Inertial navigation system (INS) is utilized in several applications such as missile guidance, space navigation, and marine navigation. An efficient calibration method for improving the inertial navigation system accuracy is presented. As the vital error sources in the inertial navigation system are associated with the deterministic errors of the inertial measurement unit (IMU), the proposed technique precisely determines the calibration parameters to reduce these errors, especially the gyro’s scale factor, and non-orthogonality error. In recently proposed calibration methods, the scale factor is determined by the output/input relationship linear fitting. Although the determined scale factor meets the requirement of various navigation systems to some extent it doesn’t fit the high accurate ones, such as guided missiles and marines. That’s because the gyro damping effect is changed with different input angular rates which causes the gyro scale factor varying.

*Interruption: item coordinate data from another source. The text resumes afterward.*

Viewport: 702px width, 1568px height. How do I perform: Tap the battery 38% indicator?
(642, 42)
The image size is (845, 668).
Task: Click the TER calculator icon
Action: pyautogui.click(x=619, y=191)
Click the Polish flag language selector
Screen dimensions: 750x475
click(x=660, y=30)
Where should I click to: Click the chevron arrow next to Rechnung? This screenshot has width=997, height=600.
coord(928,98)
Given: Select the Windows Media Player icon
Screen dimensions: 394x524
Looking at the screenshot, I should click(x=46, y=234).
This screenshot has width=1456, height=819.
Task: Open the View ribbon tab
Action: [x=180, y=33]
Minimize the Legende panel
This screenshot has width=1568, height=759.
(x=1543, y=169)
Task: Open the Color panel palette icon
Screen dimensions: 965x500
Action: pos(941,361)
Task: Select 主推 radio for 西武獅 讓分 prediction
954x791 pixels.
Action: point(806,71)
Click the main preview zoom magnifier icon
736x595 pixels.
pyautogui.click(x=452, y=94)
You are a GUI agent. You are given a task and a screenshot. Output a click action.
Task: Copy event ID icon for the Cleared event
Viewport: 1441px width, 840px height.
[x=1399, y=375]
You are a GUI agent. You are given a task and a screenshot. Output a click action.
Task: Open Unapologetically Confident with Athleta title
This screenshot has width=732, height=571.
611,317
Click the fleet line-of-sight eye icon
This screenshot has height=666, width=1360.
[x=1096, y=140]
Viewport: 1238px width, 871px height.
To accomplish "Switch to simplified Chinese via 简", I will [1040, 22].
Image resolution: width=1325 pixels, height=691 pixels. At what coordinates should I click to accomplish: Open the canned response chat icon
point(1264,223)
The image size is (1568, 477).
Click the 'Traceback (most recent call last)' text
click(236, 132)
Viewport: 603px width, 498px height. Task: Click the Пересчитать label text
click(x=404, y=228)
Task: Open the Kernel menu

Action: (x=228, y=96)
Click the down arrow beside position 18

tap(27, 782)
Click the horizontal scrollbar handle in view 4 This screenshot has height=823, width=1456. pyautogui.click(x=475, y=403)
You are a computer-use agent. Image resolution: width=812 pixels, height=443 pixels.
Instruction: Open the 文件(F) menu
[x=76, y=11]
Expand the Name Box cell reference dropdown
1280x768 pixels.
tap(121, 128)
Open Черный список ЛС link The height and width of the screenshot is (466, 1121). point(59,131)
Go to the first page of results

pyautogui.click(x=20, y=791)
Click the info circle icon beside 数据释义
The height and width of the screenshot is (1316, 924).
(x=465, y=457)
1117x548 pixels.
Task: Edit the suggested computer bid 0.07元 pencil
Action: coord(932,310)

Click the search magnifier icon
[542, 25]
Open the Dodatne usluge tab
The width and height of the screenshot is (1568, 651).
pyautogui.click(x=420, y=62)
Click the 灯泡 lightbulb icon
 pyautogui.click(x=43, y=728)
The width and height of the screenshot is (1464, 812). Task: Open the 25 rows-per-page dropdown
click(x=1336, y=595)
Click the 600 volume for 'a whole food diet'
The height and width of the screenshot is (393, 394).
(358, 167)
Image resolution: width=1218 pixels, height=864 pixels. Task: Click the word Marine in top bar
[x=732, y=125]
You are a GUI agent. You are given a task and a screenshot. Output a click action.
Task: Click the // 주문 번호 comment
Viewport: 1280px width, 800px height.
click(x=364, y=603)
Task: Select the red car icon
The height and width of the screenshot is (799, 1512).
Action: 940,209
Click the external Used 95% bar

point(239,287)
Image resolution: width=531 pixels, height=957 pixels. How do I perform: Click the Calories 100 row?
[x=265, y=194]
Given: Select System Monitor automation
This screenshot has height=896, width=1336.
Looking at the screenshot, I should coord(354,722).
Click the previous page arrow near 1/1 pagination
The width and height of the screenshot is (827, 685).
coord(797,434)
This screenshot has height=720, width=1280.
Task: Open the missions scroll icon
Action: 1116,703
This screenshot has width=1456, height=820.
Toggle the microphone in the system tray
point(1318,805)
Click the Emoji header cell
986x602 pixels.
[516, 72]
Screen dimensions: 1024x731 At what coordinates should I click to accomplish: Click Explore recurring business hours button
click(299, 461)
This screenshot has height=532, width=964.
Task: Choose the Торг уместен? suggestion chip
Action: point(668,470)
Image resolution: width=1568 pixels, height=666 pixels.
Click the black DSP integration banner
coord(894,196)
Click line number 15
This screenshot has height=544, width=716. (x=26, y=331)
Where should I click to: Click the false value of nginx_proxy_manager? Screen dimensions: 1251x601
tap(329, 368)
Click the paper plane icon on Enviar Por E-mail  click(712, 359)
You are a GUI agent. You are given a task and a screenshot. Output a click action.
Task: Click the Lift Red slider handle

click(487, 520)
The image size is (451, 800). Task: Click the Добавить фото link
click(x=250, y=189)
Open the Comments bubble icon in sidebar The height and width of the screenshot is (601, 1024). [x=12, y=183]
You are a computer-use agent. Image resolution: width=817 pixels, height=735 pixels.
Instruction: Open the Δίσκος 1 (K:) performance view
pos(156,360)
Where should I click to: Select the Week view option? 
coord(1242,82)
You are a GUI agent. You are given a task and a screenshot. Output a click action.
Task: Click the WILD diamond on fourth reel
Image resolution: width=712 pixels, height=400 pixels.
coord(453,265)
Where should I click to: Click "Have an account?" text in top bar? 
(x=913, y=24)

The presented calibration method tackles this phenomenon by assigning different weights to each input rate through a weighted linear regression fit. Moreover, the gyro nonorthogonal error which comes from the imperfection gyro mounting is merely determined by the lateral coupling signal. But the fact is that the lateral coupling signal is not induced from the gyro non-orthogonal error only but also comprises the gyro signal which is directly proportional to the centripetal acceleration caused by the applied angular rates. Even though this signal is tiny but it will be accumulated for the long-time navigation system and degrades its accuracy. The presented calibration method utilizes a lateral accelerometer to realize that signal and tear out it to accurately obtain the nonorthogonal error. Finally, a laboratory test for the proposed method was carried out to ensure its effectiveness. Where the actual applied rates are determined twice, once with the built error model by the presented calibration method and the other by the traditional one.